- Aim of the task
An exact copy of every record is the expected answer.

- Input for this task
--- START ---
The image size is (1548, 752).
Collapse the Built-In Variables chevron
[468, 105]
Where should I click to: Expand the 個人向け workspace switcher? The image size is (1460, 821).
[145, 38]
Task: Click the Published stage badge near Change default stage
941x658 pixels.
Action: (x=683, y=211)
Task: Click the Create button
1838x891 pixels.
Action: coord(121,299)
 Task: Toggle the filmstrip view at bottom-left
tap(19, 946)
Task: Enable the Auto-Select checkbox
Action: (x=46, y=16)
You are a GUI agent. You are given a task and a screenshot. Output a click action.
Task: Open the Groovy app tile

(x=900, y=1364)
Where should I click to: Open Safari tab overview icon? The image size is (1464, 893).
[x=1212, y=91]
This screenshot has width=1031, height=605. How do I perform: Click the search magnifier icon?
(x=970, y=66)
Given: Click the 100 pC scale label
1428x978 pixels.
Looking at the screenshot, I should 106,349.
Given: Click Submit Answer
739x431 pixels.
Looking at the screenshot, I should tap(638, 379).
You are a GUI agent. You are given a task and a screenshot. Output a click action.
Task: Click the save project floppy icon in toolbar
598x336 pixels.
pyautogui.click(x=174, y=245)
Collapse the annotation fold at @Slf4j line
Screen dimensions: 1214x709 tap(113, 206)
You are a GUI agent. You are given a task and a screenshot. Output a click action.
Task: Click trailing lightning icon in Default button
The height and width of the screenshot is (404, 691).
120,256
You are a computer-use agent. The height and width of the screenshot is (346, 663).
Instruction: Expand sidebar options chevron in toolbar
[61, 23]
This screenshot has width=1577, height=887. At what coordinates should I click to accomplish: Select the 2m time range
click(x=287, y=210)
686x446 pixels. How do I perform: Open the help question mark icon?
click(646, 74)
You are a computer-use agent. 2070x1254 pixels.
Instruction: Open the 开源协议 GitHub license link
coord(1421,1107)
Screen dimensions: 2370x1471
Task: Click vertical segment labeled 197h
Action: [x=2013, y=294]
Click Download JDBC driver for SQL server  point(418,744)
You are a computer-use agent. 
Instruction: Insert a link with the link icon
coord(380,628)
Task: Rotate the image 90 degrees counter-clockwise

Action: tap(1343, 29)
--- END ---
- Result below
The image size is (1548, 752).
Collapse the Built-In Variables chevron
[468, 105]
Where should I click to: Expand the 個人向け workspace switcher? The image size is (1460, 821).
[145, 38]
Task: Click the Published stage badge near Change default stage
941x658 pixels.
Action: (x=683, y=211)
Task: Click the Create button
1838x891 pixels.
Action: coord(121,299)
 Task: Toggle the filmstrip view at bottom-left
tap(19, 946)
Task: Enable the Auto-Select checkbox
Action: (x=46, y=16)
You are a GUI agent. You are given a task and a screenshot. Output a click action.
Task: Open the Groovy app tile

(x=900, y=1364)
Where should I click to: Open Safari tab overview icon? The image size is (1464, 893).
[x=1212, y=91]
This screenshot has width=1031, height=605. How do I perform: Click the search magnifier icon?
(x=970, y=66)
Given: Click the 100 pC scale label
1428x978 pixels.
Looking at the screenshot, I should 106,349.
Given: Click Submit Answer
739x431 pixels.
Looking at the screenshot, I should tap(638, 379).
You are a GUI agent. You are given a task and a screenshot. Output a click action.
Task: Click the save project floppy icon in toolbar
598x336 pixels.
pyautogui.click(x=174, y=245)
Collapse the annotation fold at @Slf4j line
Screen dimensions: 1214x709 tap(113, 206)
You are a GUI agent. You are given a task and a screenshot. Output a click action.
Task: Click trailing lightning icon in Default button
The height and width of the screenshot is (404, 691).
120,256
You are a computer-use agent. The height and width of the screenshot is (346, 663).
Instruction: Expand sidebar options chevron in toolbar
[61, 23]
This screenshot has width=1577, height=887. At what coordinates should I click to accomplish: Select the 2m time range
click(x=287, y=210)
686x446 pixels. How do I perform: Open the help question mark icon?
click(646, 74)
You are a computer-use agent. 2070x1254 pixels.
Instruction: Open the 开源协议 GitHub license link
coord(1421,1107)
Screen dimensions: 2370x1471
Task: Click vertical segment labeled 197h
Action: [x=2013, y=294]
Click Download JDBC driver for SQL server  point(418,744)
You are a computer-use agent. 
Instruction: Insert a link with the link icon
coord(380,628)
Task: Rotate the image 90 degrees counter-clockwise

Action: tap(1343, 29)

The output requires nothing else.